Solo una vez, hace muchos años, entré al Colegio Inglés. No lo conozco. Nunca hablé con la directora, no tengo entre sus principales colaboradores a algún amigo. Ignoro los pormenores (y los pormayores) del asunto que los tiene postrados. He escuchado en estos años opiniones sobre su servicio educativo, la mayor parte buenas, otras no tanto, como sucede con cada escuela, pero sobre eso no caben los juicios con sustento para hacerlos públicos.
Esta tarde, después de volver de la Universidad, vi un video de la diligencia de desalojo transmitido por un medio digital local. Ignoro qué harán los operadores del Colegio. Las cuestiones legales no son de mi interés, pero mi preocupación tiene un foco colectivo: las decenas de profesores que ahí laboran, desde preescolar hasta el bachillerato. Los trabajadores, en general.
Me preocupan todos ellos, entre los cuales, estoy seguro, habrá algún egresado de nuestra facultad. Cada uno de los maestros y maestras que allí laboraban me inquietan, su suerte personal y su fuente de trabajo. El Colegio tendrá unos 20 años, así que habrá trabajadores con esa antigüedad que habrán dejado parte de su vida entre sus aulas y oficinas, para quedarse, de la noche a la mañana, sin un lugar donde cumplir su tarea profesional.

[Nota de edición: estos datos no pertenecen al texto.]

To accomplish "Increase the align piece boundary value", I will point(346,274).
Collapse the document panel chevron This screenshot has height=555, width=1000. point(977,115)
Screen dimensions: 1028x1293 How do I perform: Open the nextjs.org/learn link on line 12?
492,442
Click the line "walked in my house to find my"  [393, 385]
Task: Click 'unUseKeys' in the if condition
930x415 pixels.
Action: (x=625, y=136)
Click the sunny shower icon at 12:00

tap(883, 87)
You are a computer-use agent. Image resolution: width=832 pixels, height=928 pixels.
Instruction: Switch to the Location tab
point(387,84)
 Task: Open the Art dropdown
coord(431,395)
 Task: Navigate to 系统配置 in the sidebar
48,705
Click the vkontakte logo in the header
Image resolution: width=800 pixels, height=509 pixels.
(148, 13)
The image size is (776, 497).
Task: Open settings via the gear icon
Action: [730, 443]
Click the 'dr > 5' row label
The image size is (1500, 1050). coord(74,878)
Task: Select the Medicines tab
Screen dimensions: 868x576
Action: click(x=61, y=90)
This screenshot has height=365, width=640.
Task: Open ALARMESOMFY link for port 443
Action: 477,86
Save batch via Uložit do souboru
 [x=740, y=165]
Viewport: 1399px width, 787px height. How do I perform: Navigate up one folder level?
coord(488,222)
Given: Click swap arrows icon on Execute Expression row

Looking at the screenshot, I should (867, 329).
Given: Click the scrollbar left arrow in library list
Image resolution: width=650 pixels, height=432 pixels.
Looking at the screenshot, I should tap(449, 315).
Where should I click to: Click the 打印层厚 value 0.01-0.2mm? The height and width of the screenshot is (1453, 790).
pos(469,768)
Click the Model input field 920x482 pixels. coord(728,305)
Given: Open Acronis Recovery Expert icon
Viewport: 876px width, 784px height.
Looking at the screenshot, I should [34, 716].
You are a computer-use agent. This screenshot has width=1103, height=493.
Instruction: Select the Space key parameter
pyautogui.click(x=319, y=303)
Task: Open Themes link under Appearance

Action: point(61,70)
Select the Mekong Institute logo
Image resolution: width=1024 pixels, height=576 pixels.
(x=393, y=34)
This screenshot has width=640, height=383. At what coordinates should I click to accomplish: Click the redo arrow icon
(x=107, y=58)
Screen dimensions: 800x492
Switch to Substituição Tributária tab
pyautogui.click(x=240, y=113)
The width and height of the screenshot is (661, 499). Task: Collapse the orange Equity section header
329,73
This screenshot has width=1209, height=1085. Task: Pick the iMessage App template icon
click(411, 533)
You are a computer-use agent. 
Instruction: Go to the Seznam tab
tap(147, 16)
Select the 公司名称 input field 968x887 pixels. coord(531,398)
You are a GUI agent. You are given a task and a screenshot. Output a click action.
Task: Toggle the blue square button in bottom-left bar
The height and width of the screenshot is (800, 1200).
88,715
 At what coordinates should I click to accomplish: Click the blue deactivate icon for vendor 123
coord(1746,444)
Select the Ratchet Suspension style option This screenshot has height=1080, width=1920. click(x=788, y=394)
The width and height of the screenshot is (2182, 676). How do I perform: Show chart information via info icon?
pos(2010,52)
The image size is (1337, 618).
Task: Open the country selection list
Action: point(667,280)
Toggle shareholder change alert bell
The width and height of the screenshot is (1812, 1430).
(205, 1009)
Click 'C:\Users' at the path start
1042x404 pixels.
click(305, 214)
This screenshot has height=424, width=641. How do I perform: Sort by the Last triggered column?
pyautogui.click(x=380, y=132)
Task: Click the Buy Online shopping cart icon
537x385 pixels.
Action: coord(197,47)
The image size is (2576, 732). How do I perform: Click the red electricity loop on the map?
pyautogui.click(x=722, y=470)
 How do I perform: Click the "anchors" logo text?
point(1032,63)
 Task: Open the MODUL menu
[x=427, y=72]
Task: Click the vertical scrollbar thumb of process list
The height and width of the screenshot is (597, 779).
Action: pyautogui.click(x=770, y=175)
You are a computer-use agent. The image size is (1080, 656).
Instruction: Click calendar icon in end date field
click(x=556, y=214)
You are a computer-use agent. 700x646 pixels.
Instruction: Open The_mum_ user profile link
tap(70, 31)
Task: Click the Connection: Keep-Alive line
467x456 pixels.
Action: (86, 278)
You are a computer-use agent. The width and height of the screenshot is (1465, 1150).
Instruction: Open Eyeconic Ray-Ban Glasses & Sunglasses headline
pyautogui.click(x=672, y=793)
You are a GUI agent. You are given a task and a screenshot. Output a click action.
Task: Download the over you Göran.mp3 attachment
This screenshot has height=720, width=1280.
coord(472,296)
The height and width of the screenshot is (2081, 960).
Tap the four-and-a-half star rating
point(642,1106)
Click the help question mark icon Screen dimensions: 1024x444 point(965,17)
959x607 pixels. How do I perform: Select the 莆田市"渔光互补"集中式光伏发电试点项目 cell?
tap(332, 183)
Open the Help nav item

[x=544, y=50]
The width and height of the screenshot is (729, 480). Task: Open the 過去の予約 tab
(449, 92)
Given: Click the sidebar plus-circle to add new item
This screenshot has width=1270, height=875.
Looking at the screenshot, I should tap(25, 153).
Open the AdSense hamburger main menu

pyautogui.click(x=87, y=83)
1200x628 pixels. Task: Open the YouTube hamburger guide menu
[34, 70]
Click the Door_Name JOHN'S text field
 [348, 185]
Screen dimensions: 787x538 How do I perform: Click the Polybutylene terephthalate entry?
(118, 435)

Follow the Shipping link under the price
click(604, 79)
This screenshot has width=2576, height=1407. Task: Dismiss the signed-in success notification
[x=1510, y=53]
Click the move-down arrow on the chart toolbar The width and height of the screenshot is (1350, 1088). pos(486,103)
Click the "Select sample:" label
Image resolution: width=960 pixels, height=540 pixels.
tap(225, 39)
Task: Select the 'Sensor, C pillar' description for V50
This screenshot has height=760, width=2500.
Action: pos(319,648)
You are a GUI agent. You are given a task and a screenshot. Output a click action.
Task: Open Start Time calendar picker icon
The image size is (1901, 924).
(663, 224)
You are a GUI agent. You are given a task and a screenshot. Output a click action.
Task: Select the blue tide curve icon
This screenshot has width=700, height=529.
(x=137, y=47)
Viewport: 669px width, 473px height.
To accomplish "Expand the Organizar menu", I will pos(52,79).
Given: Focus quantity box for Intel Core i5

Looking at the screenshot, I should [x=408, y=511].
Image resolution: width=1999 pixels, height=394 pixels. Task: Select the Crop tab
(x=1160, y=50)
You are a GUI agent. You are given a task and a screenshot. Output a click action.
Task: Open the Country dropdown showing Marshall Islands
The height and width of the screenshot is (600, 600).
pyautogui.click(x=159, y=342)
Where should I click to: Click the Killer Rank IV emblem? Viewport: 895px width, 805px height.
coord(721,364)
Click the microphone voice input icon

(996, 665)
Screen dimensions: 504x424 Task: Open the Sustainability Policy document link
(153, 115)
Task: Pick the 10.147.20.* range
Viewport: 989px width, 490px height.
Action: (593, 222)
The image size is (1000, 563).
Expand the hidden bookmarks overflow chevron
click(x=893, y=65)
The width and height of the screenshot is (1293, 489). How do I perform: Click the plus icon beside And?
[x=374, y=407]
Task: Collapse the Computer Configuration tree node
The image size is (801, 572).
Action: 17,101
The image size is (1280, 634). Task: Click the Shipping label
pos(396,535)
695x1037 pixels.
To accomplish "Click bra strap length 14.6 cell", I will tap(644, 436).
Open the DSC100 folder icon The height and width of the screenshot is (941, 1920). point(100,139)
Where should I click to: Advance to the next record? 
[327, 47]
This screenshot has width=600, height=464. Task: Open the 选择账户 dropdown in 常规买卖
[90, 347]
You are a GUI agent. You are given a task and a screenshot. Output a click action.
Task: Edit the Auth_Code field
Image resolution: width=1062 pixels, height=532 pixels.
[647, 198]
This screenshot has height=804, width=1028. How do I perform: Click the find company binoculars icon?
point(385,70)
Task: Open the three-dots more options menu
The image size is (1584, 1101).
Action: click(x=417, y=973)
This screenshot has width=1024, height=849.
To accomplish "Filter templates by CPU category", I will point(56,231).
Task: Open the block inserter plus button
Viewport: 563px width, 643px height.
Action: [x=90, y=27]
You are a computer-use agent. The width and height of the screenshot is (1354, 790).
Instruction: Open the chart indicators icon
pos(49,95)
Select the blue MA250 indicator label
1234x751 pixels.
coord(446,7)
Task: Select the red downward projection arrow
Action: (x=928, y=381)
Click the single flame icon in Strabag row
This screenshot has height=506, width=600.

Una segunda preocupación me ronda. La insolidaridad de los otros colegios privados, su falta de sensibilidad. Salvo que las pruebas del delito sean contundentes, podrían haberse externado muestras de apoyo para exigir justicia y reparación de presuntas irregularidades. Un poquito de alivio frente a la desgracia. Probablemente hubo alguna, y pido perdón. Si no es así, lamento que la competencia por el “mercado” gane de nuevo la partida.